DISCOVERY – there are so many things in this world that I have NO control over.  But, I can choose my reaction to the situation.  I can either * hate my enemy or love / pray for them; *become UNGLUED or figure out how to hold it together * be part of the problem or part of the solution * can lead or wait for someone else to. * smile or cry.  * tear down or lift up * lean on myself or accept the help of others * be stubborn or open minded * be helpful or hurtful * be loud or silent * be me or pretend to be someone I am not * be honest or disloyal * trust in God or in this world * waste my time or spend it wisely * believe in miracles or in fate / coincidence only *

But the biggest lesson I have learned this week, if I am empty or drained, that the answer will not be found in food (maybe some sleep – LOL),  * on television * on facebook * with work. 

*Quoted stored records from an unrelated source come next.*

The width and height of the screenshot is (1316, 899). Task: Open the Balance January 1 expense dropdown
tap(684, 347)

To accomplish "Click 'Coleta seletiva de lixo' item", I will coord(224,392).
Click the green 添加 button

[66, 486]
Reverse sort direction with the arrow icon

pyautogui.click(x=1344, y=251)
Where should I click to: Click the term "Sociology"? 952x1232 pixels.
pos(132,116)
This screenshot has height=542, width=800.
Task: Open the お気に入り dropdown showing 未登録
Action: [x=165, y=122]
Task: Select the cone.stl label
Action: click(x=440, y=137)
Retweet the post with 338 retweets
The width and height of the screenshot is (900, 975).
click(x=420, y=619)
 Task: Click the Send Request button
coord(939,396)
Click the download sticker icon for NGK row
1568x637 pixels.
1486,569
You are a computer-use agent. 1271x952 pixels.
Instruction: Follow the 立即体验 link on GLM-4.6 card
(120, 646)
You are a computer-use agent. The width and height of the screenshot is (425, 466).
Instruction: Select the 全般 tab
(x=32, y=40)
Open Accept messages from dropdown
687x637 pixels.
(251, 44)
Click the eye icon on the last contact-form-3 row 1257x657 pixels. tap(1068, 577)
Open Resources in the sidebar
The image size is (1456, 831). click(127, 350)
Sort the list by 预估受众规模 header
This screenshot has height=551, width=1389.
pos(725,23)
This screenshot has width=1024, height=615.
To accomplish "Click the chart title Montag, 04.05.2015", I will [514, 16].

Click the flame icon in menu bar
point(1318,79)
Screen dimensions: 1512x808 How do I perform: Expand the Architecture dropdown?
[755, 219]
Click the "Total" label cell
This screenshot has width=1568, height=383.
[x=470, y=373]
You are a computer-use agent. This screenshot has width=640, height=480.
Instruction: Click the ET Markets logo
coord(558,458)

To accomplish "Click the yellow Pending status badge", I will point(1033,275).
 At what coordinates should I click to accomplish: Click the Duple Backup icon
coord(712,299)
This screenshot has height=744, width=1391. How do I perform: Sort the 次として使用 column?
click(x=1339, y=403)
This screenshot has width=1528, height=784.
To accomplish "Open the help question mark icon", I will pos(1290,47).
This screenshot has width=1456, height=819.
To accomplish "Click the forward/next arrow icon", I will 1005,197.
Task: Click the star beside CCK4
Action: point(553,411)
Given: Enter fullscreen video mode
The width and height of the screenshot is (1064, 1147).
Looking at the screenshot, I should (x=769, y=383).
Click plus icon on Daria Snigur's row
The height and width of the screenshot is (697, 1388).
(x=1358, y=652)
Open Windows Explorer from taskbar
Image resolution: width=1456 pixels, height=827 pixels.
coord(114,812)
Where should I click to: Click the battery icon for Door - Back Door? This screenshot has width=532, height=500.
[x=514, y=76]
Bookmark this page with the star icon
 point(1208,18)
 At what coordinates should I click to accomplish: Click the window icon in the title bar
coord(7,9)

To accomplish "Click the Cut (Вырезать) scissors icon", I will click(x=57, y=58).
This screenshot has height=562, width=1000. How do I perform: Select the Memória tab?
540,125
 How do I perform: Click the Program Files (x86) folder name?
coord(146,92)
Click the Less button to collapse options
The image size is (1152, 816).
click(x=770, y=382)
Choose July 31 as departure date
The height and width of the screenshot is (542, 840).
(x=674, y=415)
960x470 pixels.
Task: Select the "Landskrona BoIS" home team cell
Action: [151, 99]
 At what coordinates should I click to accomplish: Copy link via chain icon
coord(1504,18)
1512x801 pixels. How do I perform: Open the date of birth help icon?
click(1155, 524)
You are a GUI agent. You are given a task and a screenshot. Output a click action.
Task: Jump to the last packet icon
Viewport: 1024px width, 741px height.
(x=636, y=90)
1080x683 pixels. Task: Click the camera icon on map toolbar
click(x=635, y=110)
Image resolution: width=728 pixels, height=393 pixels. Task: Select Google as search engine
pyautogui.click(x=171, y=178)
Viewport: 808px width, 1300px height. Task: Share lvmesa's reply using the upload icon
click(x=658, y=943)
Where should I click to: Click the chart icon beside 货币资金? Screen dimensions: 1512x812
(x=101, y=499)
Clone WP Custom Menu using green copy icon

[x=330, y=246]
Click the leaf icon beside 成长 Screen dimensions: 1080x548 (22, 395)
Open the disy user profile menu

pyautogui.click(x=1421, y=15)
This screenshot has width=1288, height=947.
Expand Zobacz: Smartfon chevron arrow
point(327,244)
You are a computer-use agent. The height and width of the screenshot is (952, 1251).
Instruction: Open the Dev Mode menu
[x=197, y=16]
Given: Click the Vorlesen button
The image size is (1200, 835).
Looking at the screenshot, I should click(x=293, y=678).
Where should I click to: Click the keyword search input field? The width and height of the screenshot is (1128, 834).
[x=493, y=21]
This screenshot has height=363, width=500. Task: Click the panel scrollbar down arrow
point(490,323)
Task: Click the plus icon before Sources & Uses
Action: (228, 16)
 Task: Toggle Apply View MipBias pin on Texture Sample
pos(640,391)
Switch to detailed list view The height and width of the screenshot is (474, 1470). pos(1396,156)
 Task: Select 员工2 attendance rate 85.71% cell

I need to be more prepared to DISCOVER.  This week I discovered

  • I must fill my mind / time / heart / soul with up-lifiting thoughts (the Bible, Christian Blogs – -I found Google Reader where I can put all my links to my favorite Christian Blogs that feed my soul) – if  I go to the wrong place / thing / food when I am hungry / drained / empty, I will never be “filled” (and avoid my crazy email and facebook).  \
  • If God leads me to do something, I must trust He knows what He is doing.  
  • If I am drained / empty / confused / lonely – God can send people and words into my life to fill me.
  • Every month needs to be November (except for elections – lol) because it is finally when there are mostly positive posts on facebook (=.   
  • Surrounding yourself with other women who are all there for the same purpose will lift you up – just by being in their presence and knowing you are not alone in feeling drained, alone, and empty. 
  • Many other women out there needing to be fed, uplifted if the opportunity is there for them. 
  • I need to look at life from my children’s eyes more than I do (thanks to the conversations this week that happened when I was already drained), and
  • A lesson from my Grandma Frazee (whose 99th birthday would have been Nov 2nd)  “I can do all things through Christ who strengthens me” (but, I have to ask him for strength and accept His offering of strength – otherwise, I would not have survived this crazy week).